Data records:
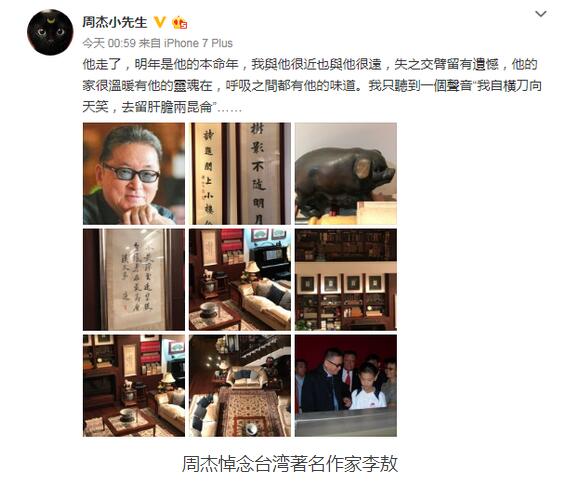Viewport: 574px width, 486px height.
Task: Open the calligraphy couplet scrolls photo
Action: click(240, 173)
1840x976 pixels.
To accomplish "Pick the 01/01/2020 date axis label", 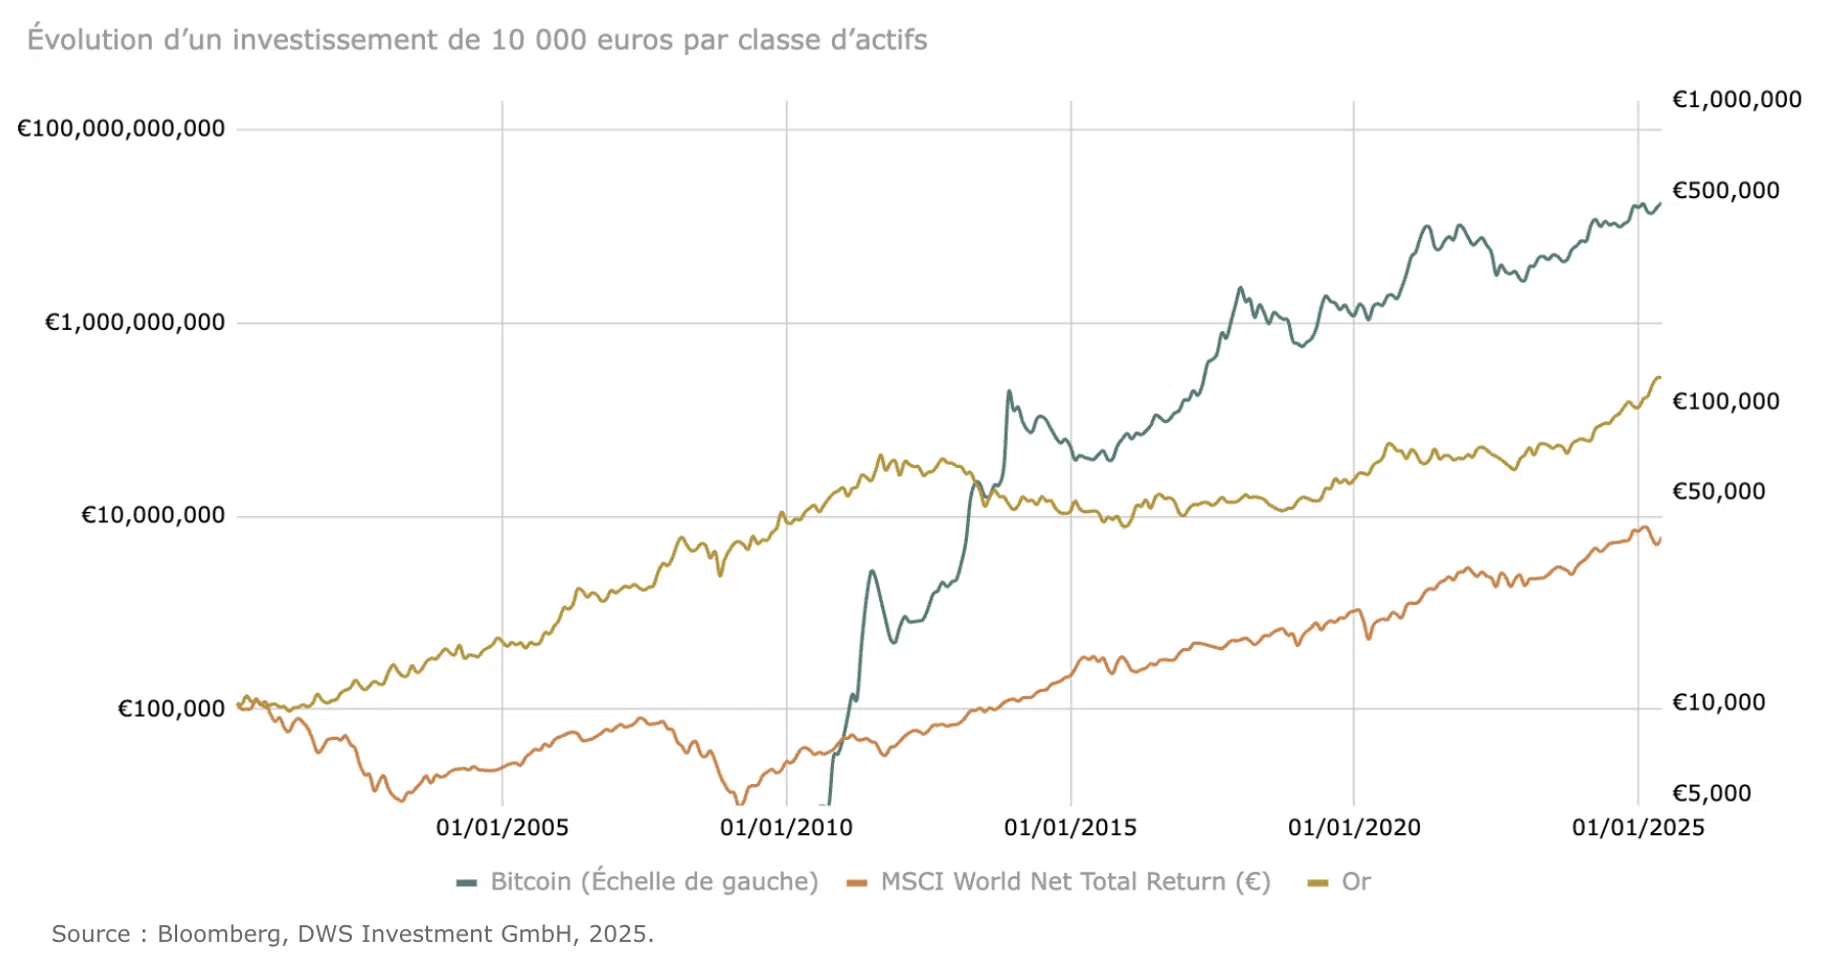I will click(1354, 828).
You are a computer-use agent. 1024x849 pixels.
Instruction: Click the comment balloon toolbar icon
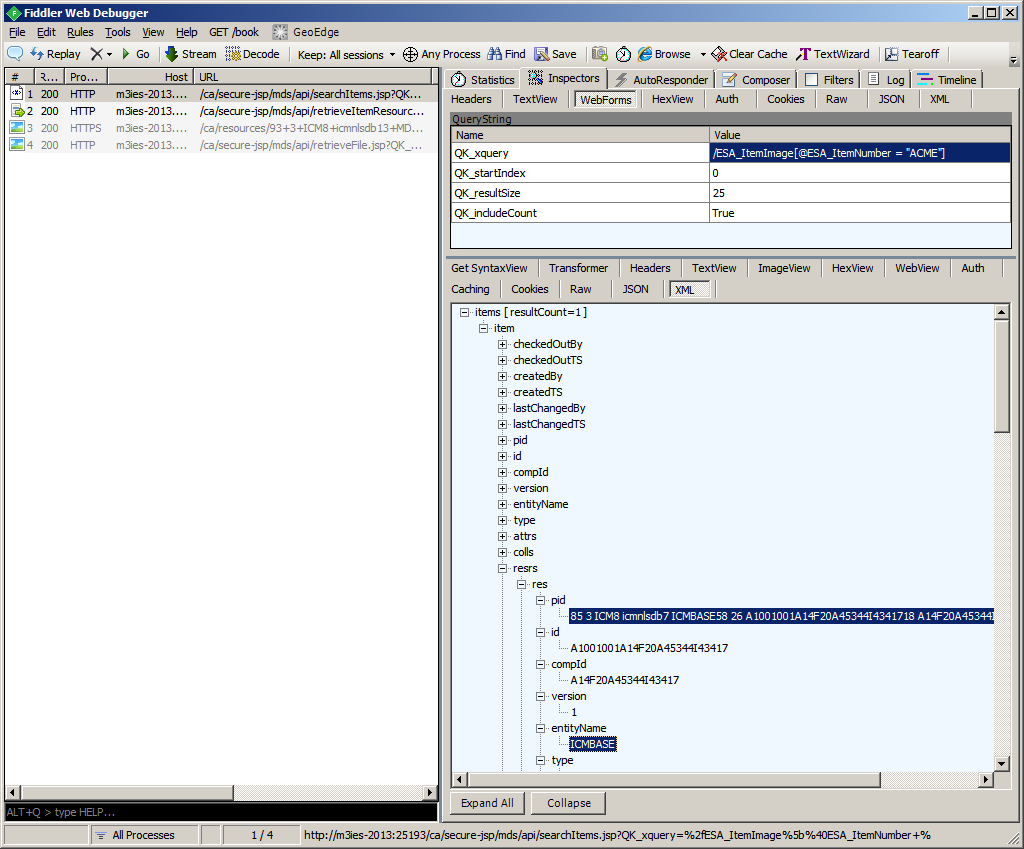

Work to complete: Every line from the one with "You are a computer-use" through the end of the records above belongs in the answer, copied exactly; no picture does.

Result below:
You are a computer-use agent. 1024x849 pixels.
Instruction: Click the comment balloon toolbar icon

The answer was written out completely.